As used in any embodiment herein, the terms “logic” and/or “module” may refer to an app, software, firmware and/or circuitry configured to perform any of the aforementioned operations. Software may be embodied as a software package, code, instructions, instruction sets and/or data recorded on non-transitory computer readable storage medium. Firmware may be embodied as code, instructions or instruction sets and/or data that are hard-coded (e.g., nonvolatile) in memory devices.

“Circuitry”, as used in any embodiment herein, may include, for example, singly or in any combination, hardwired circuitry, programmable circuitry such as computer processors comprising one or more individual instruction processing cores, state machine circuitry, and/or firmware that stores instructions executed by programmable circuitry. The logic and/or module may, collectively or individually, be embodied as circuitry that forms part of a larger system, for example, an integrated circuit (IC), an application-specific integrated circuit (ASIC), a system on-chip (SoC), desktop computers, laptop computers, tablet computers, servers, smart phones, etc. Memory 142 may include one or more of the following types of memory: semiconductor firmware memory, programmable memory, non-volatile memory, read only memory, electrically programmable memory, random access memory, flash memory, magnetic disk memory, and/or optical disk memory. Either additionally or alternatively system memory may include other and/or later-developed types of computer-readable memory.

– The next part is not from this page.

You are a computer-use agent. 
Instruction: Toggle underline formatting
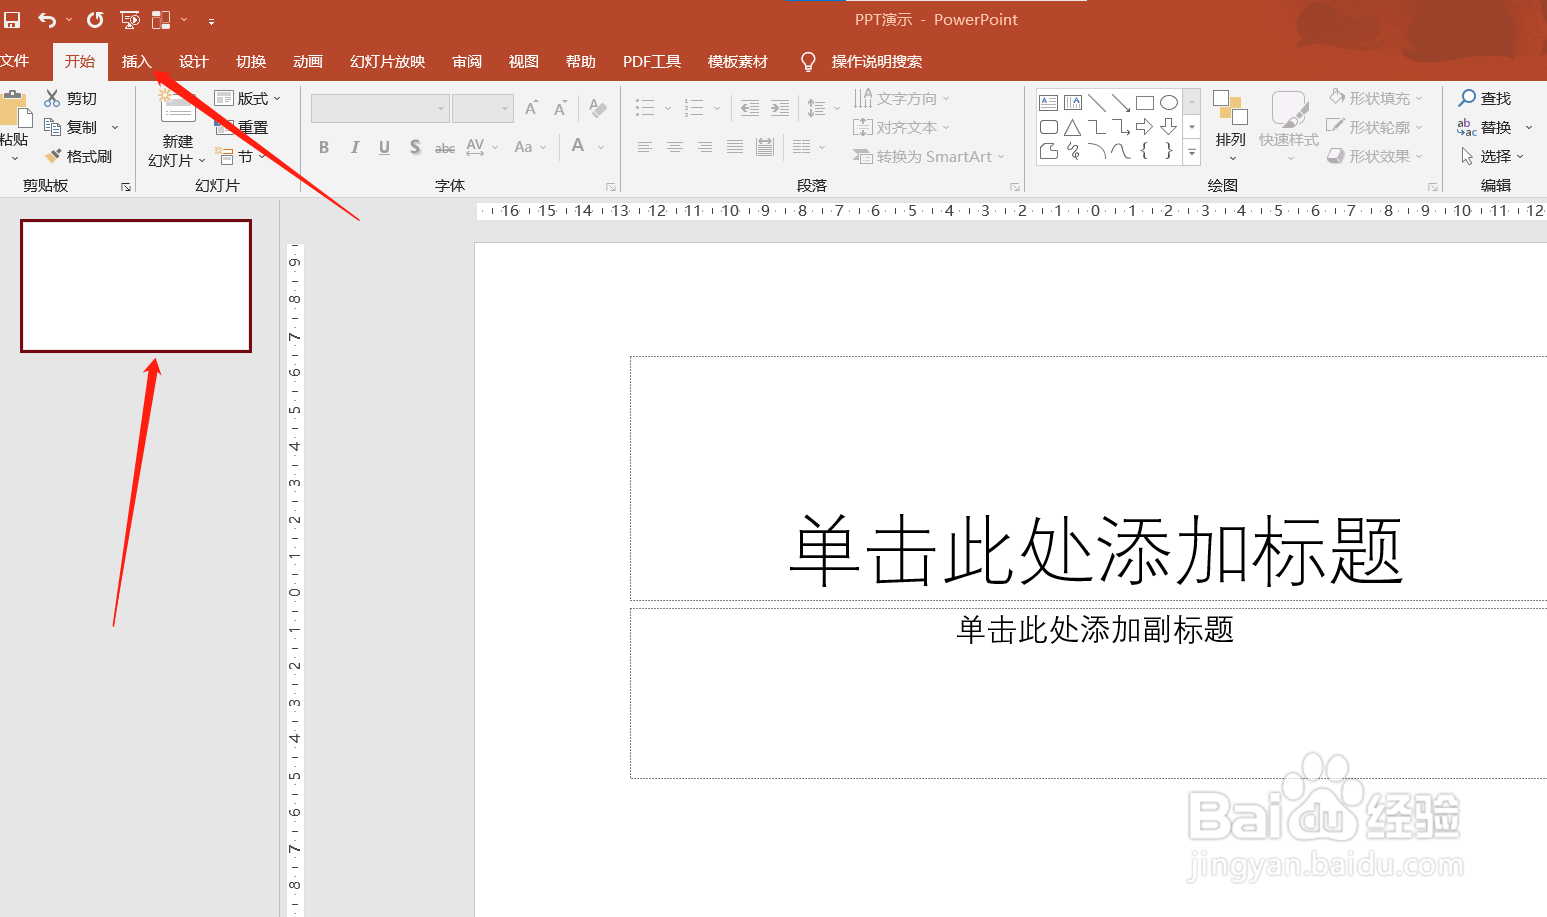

Embodiments of the operations described herein may be implemented in a computer- readable storage device having stored thereon instructions that when executed by one or more processors perform the methods. The processor may include, for example, a processing unit and/or programmable circuitry. The storage device may include a machine readable storage device including any type of tangible, non-transitory storage device, for example, any type of disk including floppy disks, optical disks, compact disk read-only memories (CD-ROMs), compact disk rewritables (CD-RWs), and magneto-optical disks, semiconductor devices such as read-only memories (ROMs), random access memories (RAMs) such as dynamic and static RAMs, erasable programmable read-only memories (EPROMs), electrically erasable programmable read-only memories (EEPROMs), flash memories, magnetic or optical cards, or any type of storage devices suitable for storing electronic instructions.

The terms and expressions which have been employed herein are used as terms of description and not of limitation, and there is no intention, in the use of such terms and expressions, of excluding any equivalents of the features shown and described (or portions thereof), and it is recognized that various modifications are possible within the scope of the claims. Accordingly, the claims are intended to cover all such equivalents.

Various features, aspects, and embodiments have been described herein. The features, aspects, and embodiments are susceptible to combination with one another as well as to variation and modification, as will be understood by those having skill in the art. The present disclosure should, therefore, be considered to encompass such combinations, variations, and modifications.